▸ Task requirements:
**a.** Answer the following from the blog post about the move to Malta:
(i) How old was the narrator during the year described?
(ii) What number appears on the population sign?
(iii) How many members did the family have before the baby arrived?
**b.** Write out the blog post about the move to Malta between "But that’s not" and "my 12-year-old self.", inclusive.

---------- Text shown ----------

October 28, 2011

it's {just me} and my marie...

Why hello. It’s {just me} again. Care to hear a little story? Once upon a time {as every good story starts} I was twelve. And I was as sassy as a twelve-year-old could be. {Seriously, ask my parents. Or don’t. I don’t want you to think less of me.} You see, this was a hard year for me. My parents sold our home and drove us and all of our belongings to the middle of Nowheresville. Really, the population sign says the number 174 for goodness sake! Nowheresville, I tell you! Talk about ending a 12-year-old’s social life right in her prime! What were they thinking? I cried for days. I can distinctively remember my dad prying my fingers from the car door in the driveway of our new house as I yelled and kicked and screamed that there was no way I was moving to Malta and there was no way he could make me. {Boy, I was desperately wrong…Dads are much tougher than 12-year-olds}. So obviously, this year was rough for me.

But that’s not the story I wanted to tell you. This year - along with moving our family to Malta - my parents decided {I use this word extremely lightly as it was not much of a decision but more of an “incident”} to have a baby. Now why was this hard for me, you ask? Because this baby was stealing my hard earned spot as the youngest in our family of seven - soon to be eight. How totally unfair. Not to mention the major dent in my social status this caused me. You see, at this point my parents were no spring chickens {Just kidding Ma. You were young. Very, very young} and the fact that they were having a child was just…totally embarrassing to my 12-year-old self.

---------- Material ----------

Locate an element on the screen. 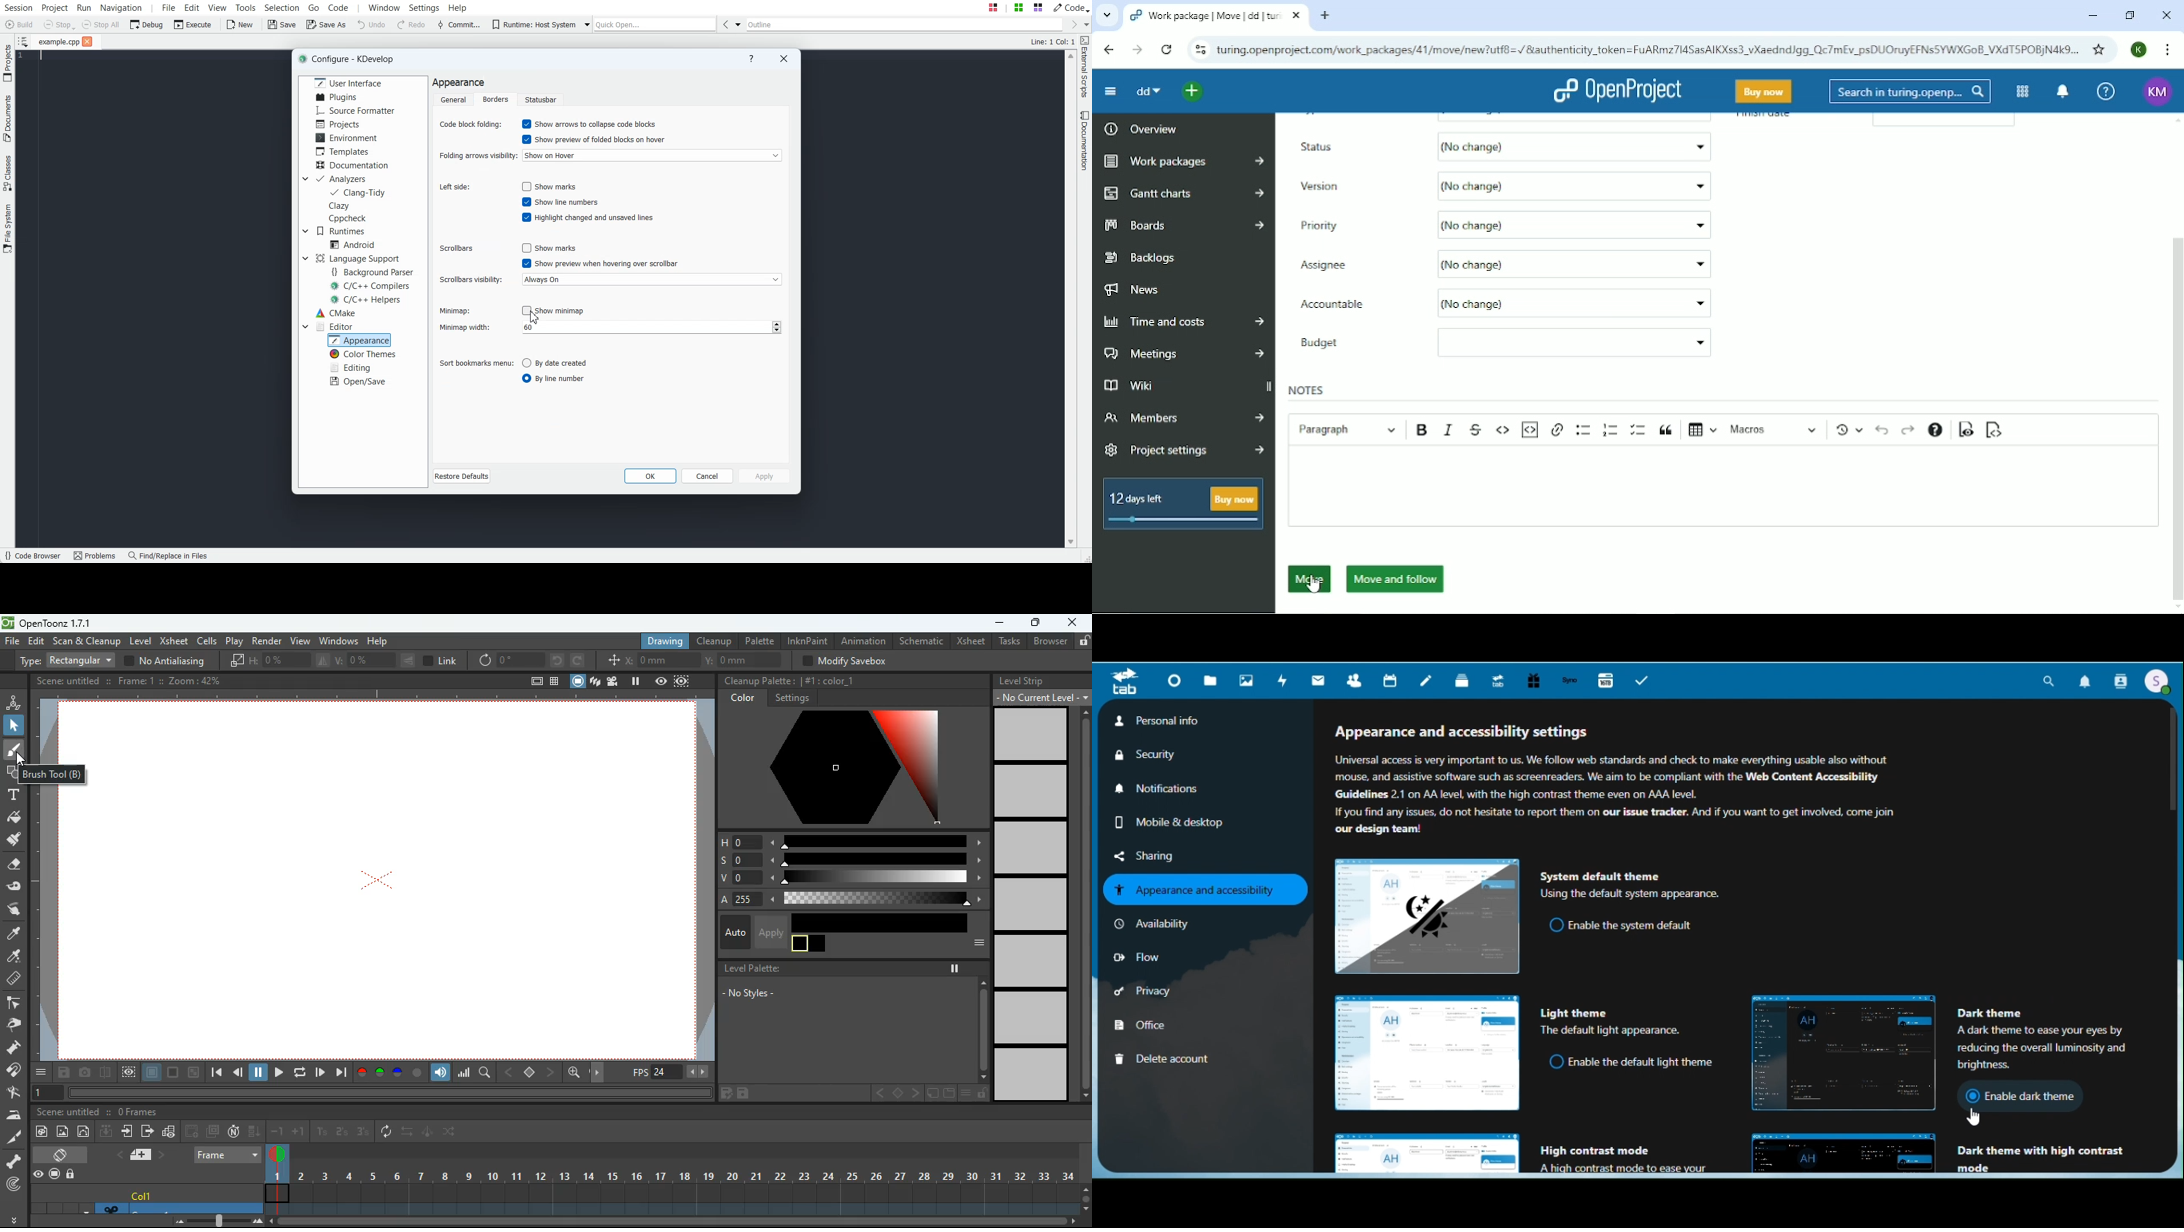 Image resolution: width=2184 pixels, height=1232 pixels. Security is located at coordinates (1159, 755).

----------

▸ Expected outputs:
**a.**
(i) Twelve.
(ii) 174.
(iii) Seven.

**b.**
But that’s not the story I wanted to tell you. This year - along with moving our family to Malta - my parents decided {I use this word extremely lightly as it was not much of a decision but more of an “incident”} to have a baby. Now why was this hard for me, you ask? Because this baby was stealing my hard earned spot as the youngest in our family of seven - soon to be eight. How totally unfair. Not to mention the major dent in my social status this caused me. You see, at this point my parents were no spring chickens {Just kidding Ma. You were young. Very, very young} and the fact that they were having a child was just…totally embarrassing to my 12-year-old self.